Die Landtags-Grünen haben das Innenministerium aufgefordert, Steuereinnahmen aus der sogenannten Feuerschutzsteuer nicht zu horten. Stattdessen sollten sie auch für die dringend notwendige Sanierung von Feuerwehrhäusern bereitgestellt werden und nicht nur für den Neubau. Konkret fordert die Grünen-Fraktion, im neuen Haushalt 20 Millionen Euro zusätzlich dafür einzuplanen.
Die Grünen verweisen auf Zahlen des Innenministeriums in der Antwort auf eine parlamentarische Anfrage der Fraktion. Demnach steigen die Ausgabereste aus der Steuer, die dem Freistaat zufallen, seit Jahren an. Erstmals sitze Innenminister Joachim Herrmann (CSU) nun auf mehr als 100 Millionen Euro, nämlich exakt 108,3 Millionen. Die Feuerschutzsteuer ist eine Steuer, die auf Versicherungsprämien für Feuerversicherungen erhoben wird.

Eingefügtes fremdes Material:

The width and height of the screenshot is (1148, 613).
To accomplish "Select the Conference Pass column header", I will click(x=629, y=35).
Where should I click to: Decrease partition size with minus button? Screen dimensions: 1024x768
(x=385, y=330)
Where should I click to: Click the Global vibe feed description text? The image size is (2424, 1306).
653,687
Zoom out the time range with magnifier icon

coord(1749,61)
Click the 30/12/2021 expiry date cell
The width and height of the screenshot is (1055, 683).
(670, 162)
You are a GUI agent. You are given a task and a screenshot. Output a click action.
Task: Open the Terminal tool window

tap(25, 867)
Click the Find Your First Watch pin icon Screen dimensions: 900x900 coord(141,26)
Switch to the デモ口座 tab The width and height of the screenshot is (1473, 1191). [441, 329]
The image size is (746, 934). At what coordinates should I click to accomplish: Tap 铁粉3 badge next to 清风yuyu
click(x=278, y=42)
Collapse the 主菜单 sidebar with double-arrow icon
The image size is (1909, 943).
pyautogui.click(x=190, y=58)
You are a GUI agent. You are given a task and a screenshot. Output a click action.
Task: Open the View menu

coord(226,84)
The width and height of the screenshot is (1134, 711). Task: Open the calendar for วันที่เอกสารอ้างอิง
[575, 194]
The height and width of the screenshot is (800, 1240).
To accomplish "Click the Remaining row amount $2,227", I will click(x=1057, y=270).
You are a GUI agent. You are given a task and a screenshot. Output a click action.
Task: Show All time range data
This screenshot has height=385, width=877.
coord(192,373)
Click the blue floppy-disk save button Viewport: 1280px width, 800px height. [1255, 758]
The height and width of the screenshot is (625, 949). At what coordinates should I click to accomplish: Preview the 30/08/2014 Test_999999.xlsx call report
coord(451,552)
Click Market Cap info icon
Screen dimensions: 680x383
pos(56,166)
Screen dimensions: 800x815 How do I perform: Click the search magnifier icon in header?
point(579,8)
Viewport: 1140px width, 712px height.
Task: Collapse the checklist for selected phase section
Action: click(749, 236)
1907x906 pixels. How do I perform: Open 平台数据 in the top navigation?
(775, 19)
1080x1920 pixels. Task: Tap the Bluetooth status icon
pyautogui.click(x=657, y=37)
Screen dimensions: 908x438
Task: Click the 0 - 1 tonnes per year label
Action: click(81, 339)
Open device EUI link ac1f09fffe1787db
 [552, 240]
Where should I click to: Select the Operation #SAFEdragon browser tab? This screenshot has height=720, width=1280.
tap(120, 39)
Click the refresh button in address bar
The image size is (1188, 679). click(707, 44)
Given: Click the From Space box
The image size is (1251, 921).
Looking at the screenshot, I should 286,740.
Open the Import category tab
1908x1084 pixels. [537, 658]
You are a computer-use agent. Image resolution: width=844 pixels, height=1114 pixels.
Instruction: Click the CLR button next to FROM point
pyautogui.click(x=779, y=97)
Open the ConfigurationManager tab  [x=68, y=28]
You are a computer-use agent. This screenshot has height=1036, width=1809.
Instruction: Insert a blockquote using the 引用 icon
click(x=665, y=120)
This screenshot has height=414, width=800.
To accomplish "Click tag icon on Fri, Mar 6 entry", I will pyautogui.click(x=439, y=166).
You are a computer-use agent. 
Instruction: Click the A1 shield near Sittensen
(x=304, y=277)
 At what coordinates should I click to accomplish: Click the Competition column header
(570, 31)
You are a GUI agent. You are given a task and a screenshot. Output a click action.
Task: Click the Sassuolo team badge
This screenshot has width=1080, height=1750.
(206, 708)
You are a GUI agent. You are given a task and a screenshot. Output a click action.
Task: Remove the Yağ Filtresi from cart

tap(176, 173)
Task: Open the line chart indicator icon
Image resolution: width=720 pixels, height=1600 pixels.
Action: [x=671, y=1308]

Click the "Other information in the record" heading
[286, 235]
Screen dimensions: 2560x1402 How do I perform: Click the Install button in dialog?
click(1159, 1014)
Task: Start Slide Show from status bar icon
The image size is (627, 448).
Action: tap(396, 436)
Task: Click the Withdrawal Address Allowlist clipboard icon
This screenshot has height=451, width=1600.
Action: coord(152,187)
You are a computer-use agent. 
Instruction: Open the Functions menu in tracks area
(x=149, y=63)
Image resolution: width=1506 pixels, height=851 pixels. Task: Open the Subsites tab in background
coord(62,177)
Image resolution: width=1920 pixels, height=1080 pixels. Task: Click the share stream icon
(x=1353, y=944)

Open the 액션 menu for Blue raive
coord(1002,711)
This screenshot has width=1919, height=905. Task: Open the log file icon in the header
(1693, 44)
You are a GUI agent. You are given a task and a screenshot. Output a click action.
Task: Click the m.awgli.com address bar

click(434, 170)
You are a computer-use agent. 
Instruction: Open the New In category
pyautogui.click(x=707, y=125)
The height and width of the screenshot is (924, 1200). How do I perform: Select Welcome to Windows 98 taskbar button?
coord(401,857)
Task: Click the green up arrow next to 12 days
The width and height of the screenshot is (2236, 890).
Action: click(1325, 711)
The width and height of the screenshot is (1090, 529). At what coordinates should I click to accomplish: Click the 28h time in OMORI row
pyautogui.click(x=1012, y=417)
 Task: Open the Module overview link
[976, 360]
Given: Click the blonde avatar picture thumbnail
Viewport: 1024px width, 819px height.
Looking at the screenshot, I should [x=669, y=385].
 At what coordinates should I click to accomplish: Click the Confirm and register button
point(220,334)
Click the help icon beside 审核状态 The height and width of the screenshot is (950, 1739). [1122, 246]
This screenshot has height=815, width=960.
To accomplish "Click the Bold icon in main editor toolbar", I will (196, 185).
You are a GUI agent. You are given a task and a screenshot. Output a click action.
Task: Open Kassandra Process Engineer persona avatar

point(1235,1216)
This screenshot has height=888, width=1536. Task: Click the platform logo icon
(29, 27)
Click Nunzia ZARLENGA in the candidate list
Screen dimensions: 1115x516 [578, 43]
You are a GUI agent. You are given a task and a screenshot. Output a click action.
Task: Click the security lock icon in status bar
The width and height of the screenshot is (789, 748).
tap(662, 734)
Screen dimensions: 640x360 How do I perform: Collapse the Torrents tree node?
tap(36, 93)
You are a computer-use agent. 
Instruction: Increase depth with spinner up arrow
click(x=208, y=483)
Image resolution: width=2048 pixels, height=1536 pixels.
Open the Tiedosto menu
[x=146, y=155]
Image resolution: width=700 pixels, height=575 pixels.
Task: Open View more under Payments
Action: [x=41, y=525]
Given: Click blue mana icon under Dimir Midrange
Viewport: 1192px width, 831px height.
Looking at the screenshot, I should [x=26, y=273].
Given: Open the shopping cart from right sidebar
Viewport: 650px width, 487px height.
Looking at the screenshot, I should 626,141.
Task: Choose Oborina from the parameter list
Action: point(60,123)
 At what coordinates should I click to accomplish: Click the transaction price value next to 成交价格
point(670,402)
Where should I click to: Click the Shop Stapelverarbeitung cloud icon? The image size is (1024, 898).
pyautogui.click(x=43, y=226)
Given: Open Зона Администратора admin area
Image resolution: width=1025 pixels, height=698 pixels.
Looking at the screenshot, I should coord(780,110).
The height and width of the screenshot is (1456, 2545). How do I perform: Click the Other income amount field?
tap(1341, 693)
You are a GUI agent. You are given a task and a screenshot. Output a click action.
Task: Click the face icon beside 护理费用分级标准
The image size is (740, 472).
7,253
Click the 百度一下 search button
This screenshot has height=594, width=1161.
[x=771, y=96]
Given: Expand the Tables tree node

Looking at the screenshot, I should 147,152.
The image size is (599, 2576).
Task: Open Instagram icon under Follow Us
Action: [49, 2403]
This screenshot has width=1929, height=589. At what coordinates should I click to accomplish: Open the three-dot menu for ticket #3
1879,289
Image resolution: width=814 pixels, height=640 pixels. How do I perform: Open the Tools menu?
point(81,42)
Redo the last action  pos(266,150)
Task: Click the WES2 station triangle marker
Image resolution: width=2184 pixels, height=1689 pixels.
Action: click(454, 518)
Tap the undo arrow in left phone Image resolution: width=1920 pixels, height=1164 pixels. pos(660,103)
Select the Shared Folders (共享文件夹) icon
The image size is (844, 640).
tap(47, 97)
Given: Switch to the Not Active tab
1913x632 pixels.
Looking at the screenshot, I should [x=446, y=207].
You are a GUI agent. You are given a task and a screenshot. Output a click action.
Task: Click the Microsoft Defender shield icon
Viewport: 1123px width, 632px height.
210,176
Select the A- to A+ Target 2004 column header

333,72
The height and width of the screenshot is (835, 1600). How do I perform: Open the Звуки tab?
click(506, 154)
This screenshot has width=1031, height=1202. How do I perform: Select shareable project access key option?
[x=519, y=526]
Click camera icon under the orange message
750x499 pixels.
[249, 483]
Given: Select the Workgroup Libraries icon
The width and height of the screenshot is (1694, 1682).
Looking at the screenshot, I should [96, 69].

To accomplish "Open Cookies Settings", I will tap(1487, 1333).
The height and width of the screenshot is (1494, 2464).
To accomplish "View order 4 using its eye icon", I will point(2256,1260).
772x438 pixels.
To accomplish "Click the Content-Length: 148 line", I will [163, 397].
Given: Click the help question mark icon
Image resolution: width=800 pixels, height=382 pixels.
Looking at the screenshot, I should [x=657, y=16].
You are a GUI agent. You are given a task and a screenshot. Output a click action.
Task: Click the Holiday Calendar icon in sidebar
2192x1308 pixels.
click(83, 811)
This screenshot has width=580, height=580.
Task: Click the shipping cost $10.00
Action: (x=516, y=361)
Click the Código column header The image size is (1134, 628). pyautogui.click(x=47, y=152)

«Gute Feuerwehren brauchen gute Ausstattung, und die fängt bei modernen Feuerwehrhäusern an», sagt der innenpolitische Sprecher Florian Siekmann. Die größte finanzielle Last für Bau und Sanierung trügen die Städte und Gemeinden. «Deshalb sollte ihnen auch der Löwenanteil der Feuerschutzsteuer zustehen. Das Bunkern der Millionen im CSU-Innenministerium muss endlich ein Ende haben.»